Now that everything works again, I can resume working again - at the level and the intensity which I formerly took for granted. Everything else is, as they say, merely conversation....,

Saturday, January 4, 2014

why so little plain talk about sugar being more addictive than crack?


theatlantic | There’s no biochemical reaction that requires alcohol. Thirty-nine percent of Americans are teetotalers, and while they might be missing out on some fun, they’re not exactly ill.

Which brings us to sugar. Another fun substance, full of energy, made up of two molecules linked together: glucose (kind of sweet, and not that much fun), and fructose (very sweet, and a whole lot of fun). Glucose is a nutrient, although not essential—it’s so important, that if you don’t eat it, your liver will make it. But what about fructose? Is fructose a nutrient? As it turns out, there’s no biochemical reaction that requires dietary fructose. A rare genetic disease called Hereditary Fructose Intolerance afflicts 1 in 100,000 babies, who drop their blood sugar to almost zero and have a seizure upon their first exposure to juice from a bottle at age six months. Doctors perform a liver biopsy to confirm the diagnosis. From that moment on, they’re fructose-free for the rest of their lives. And they’re among the healthiest people on the planet. Alcohol and fructose both supply energy. They’re fun—but they are not nutrients. Strike two.
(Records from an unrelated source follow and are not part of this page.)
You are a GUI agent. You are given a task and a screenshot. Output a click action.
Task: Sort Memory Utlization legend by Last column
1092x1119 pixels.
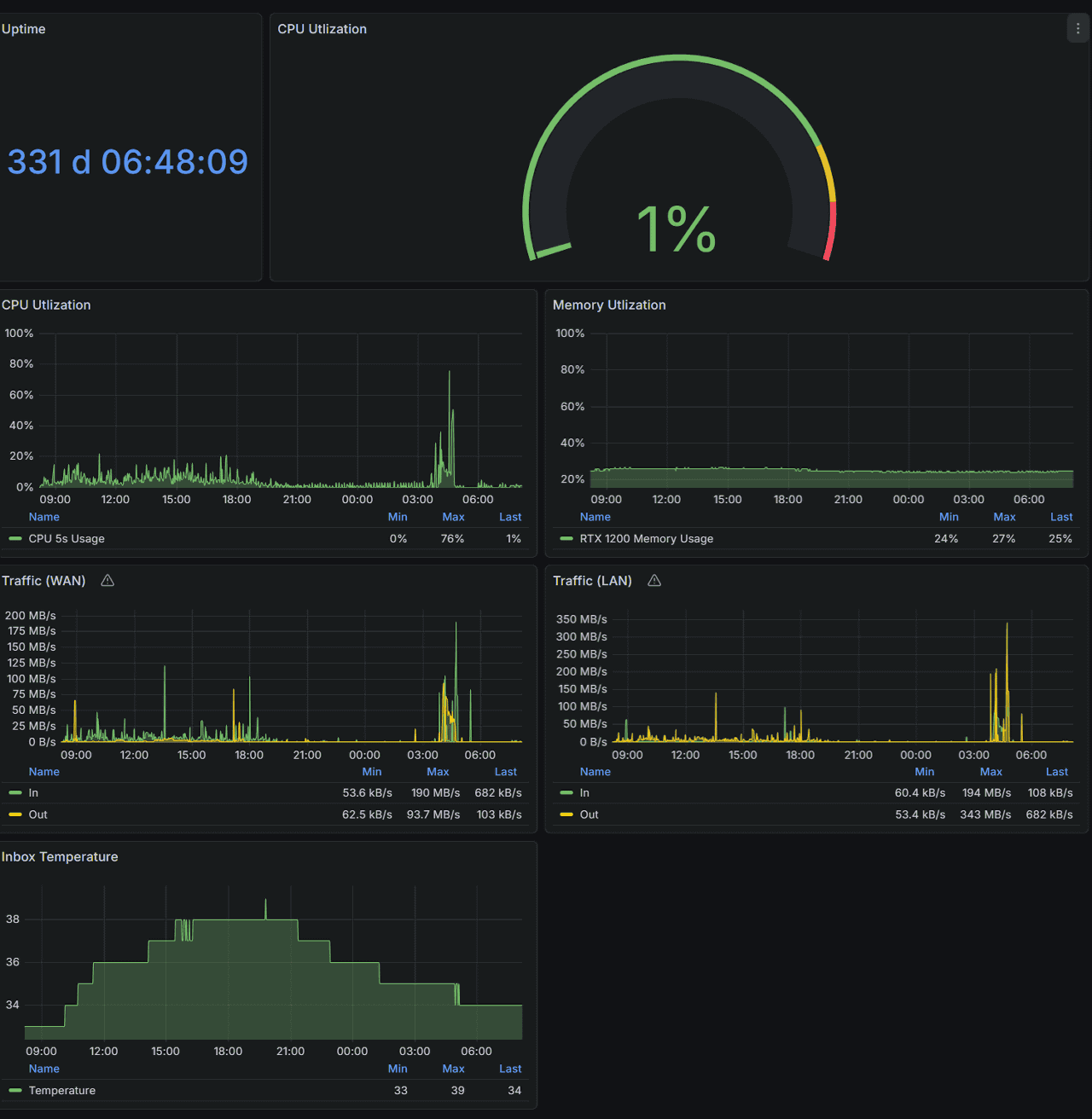point(1061,517)
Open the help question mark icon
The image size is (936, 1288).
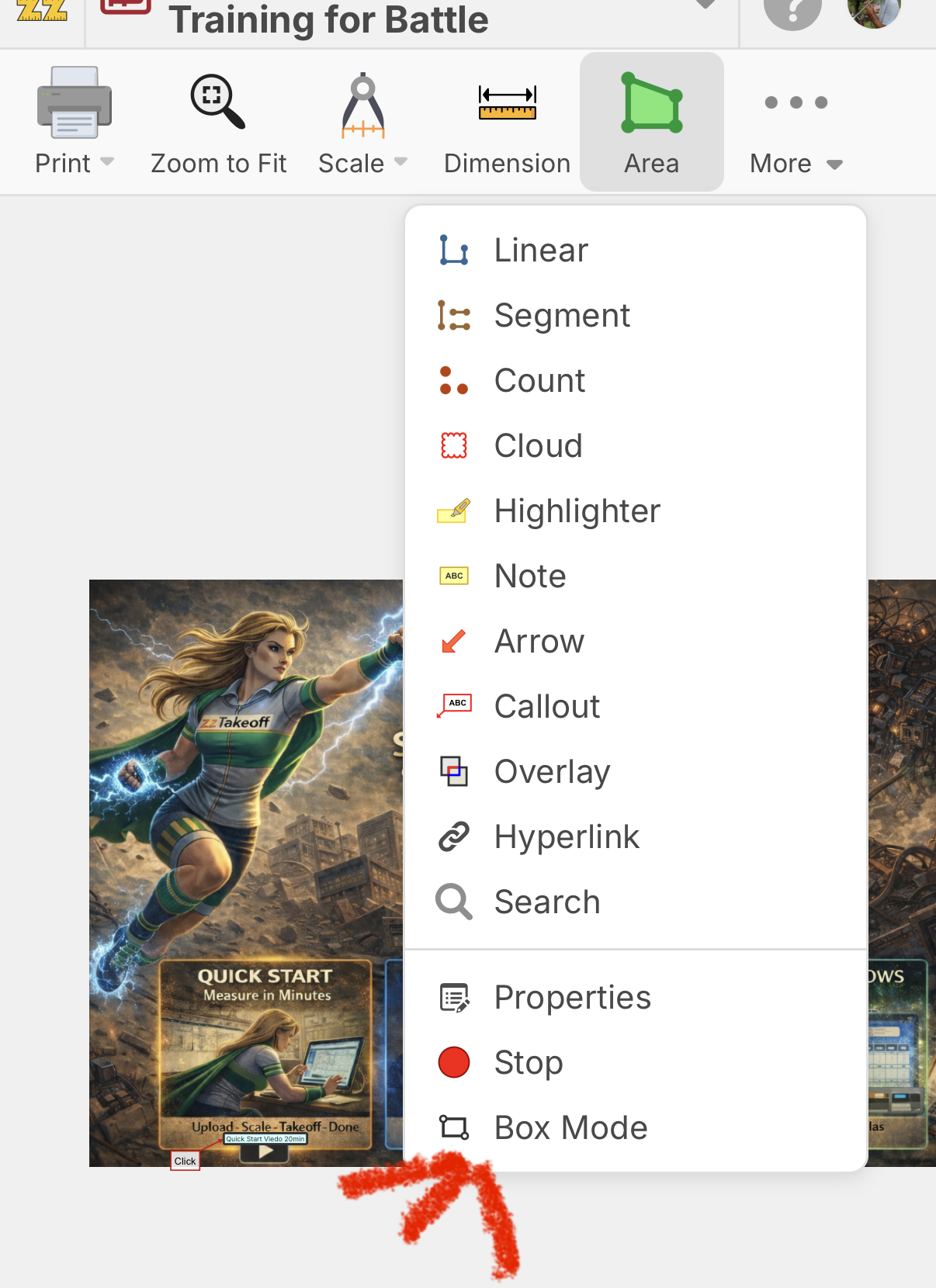[x=792, y=12]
But oh, do we want it. As an example, rats are not big fans of lard. But if you lace the lard with some sugar (called “cookie dough”), that’s another story — indeed, in a controversial abstract at this year’s Society for Neuroscience meeting, rats were found to prefer Oreos to cocaine. And we humans are not far behind. A recent study by Dr. Eric Stice of Oregon Health Sciences University looked at our obsession, by parsing out the fat from the sugar. Subjects laying in an MRI scanner consumed milkshakes where the fat and the sugar concentrations were dialed up or down.  Bottom line, fat stimulated the somatosensory cortex (in other words, “mouthfeel”), but only sugar stimulated the reward center. And adding fat to the sugar didn’t increase the reward any further. This study shows we want sugar way more than we want fat.
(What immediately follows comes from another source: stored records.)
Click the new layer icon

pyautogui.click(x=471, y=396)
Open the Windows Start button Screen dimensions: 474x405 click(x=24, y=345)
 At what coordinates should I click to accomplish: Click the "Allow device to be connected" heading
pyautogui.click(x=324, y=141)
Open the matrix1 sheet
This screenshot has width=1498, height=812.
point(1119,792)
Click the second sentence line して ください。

I've argued previously that excess sugar has been added to processed food because the food industry knows that when they add it, we buy more. And 77 percent of the food items available in the American grocery store are spiked with added sugar. But is this just “wanting”, or are we “needing”? Is sugar just abused, or is it downright addictive? In animals, it’s a “no-brainer.” Dr. Nicole Avena of Columbia University exposes rats to sugar water in an excess-deprivation paradigm for three weeks, and they demonstrate all the criteria needed to diagnose addiction: binging, withdrawal, craving, and addiction transfer (when you’re addicted to one substance, you’re addicted to others as well).